在计算机视觉与图形学领域,人体被遮挡后能否完整渲染出全身形态,始终是一项极具挑战性的难题。实际场景中,人体常被桌椅、行人或杂物遮挡,传统方法通常只能渲染出可见部分,其余区域要么依赖“脑补”,要么直接留白。如今,斯坦福大学提出的OccFusion提供了一套令人惊艳的解决方案——即便人体部分被其他物体遮挡,仍能完整且逼真地还原出整个人体模型。

先来回顾传统方法的痛点。以往的人体渲染方案,尤其是基于视频的流程,几乎都默认人体每个部位完全可见,否则渲染效果会显著下降。然而现实是,遮挡才是常态,完全可见反倒稀少。OccFusion的解决思路非常直接:采用高效的3D高斯分片作为底层表示,并结合预训练的2D扩散模型进行监督,既保障了渲染速度,也大幅提升了保真度。
整个流程分为三个阶段:初始化、优化与细化。在初始化阶段,系统输入部分可见的掩模(即“可观测区域”),自动生成一个完整的人体掩模——相当于先把缺失部分大致补全。进入优化阶段后,通过条件化的得分蒸馏采样来优化人体高斯模型,使几何结构与外观逐步收敛到合理状态。最后的细化阶段,则利用上下文修补技术进一步提升渲染细节,使画面质量达到最佳。

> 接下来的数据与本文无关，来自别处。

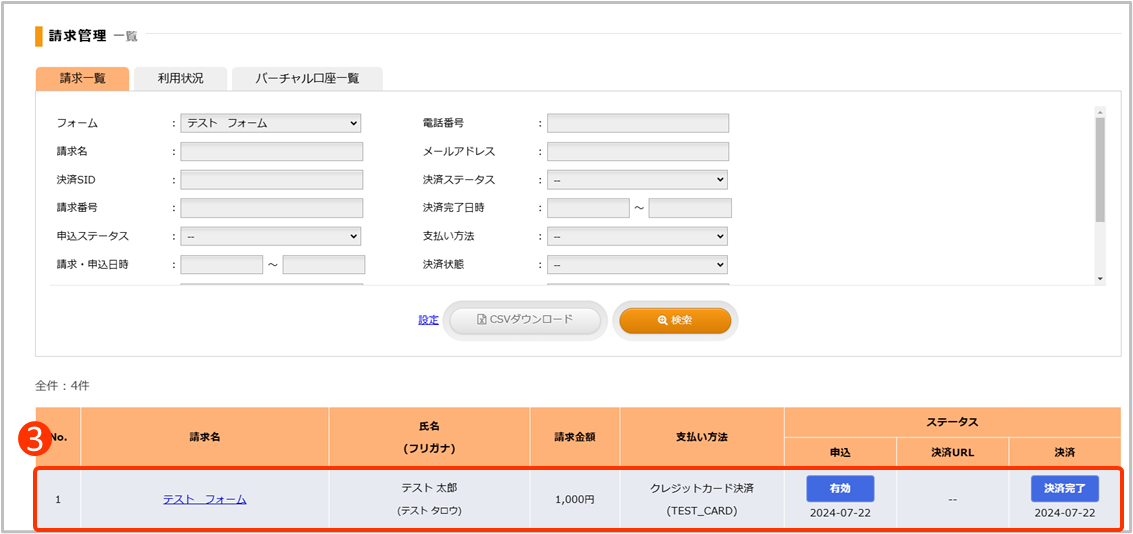Screen dimensions: 1133x534
Task: Focus the メールアドレス field
Action: pyautogui.click(x=637, y=152)
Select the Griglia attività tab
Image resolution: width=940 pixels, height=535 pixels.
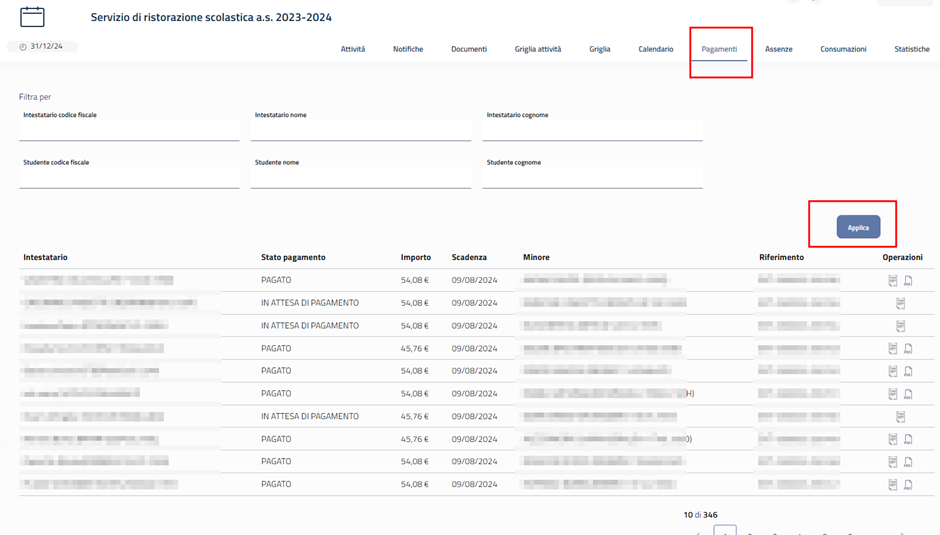pos(538,49)
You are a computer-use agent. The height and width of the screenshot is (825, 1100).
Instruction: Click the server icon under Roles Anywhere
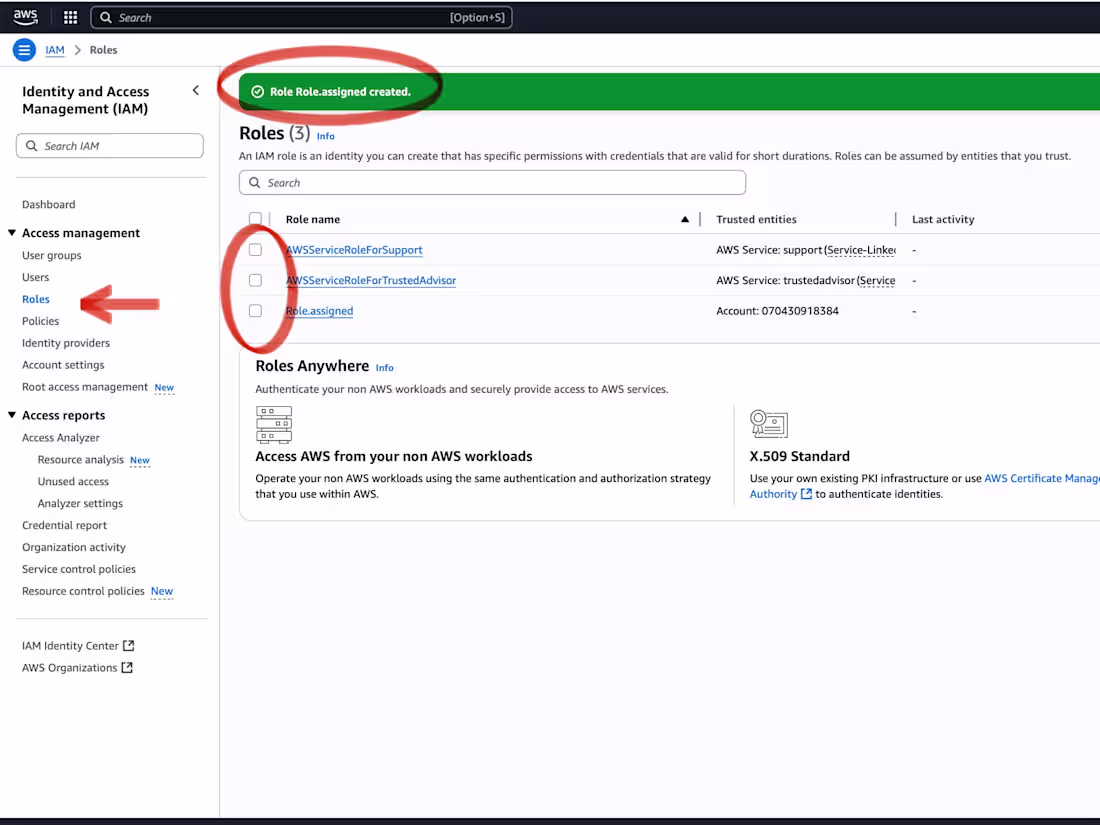pyautogui.click(x=274, y=423)
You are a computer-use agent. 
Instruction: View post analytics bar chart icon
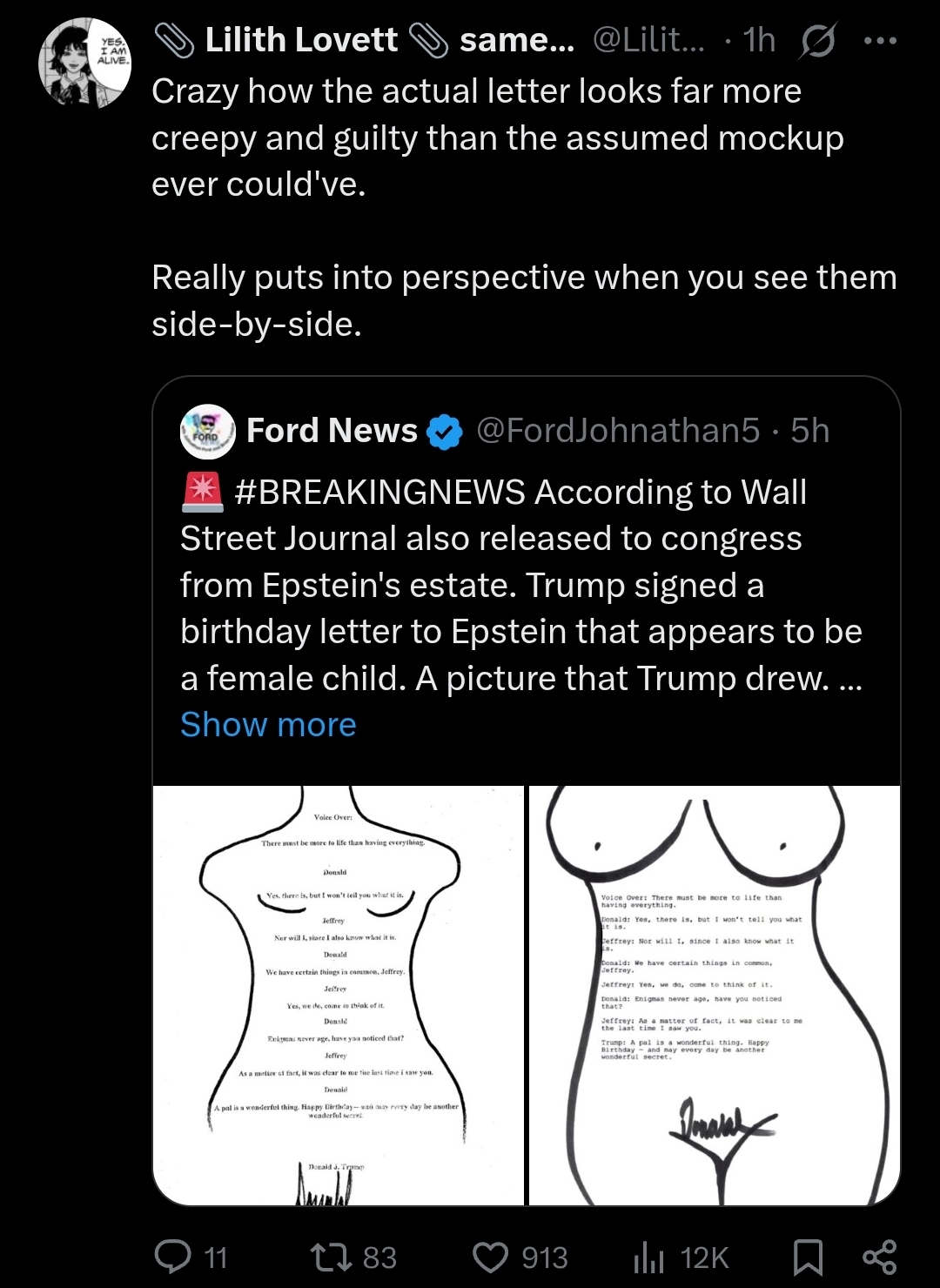649,1257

实际效果如何?研究团队在ZJU-MoCap数据集以及更具挑战性的OcMotion序列上进行了评估,结果直接刷新了当前遮挡人体渲染的最优水平。更值得一提的是,整个训练过程仅需在单个Titan RTX GPU上运行10分钟即可完成,实用性极强。对于需要处理遮挡场景的AR/VR、影视后期或虚拟人应用而言,这无疑是一个值得密切关注的技术方向。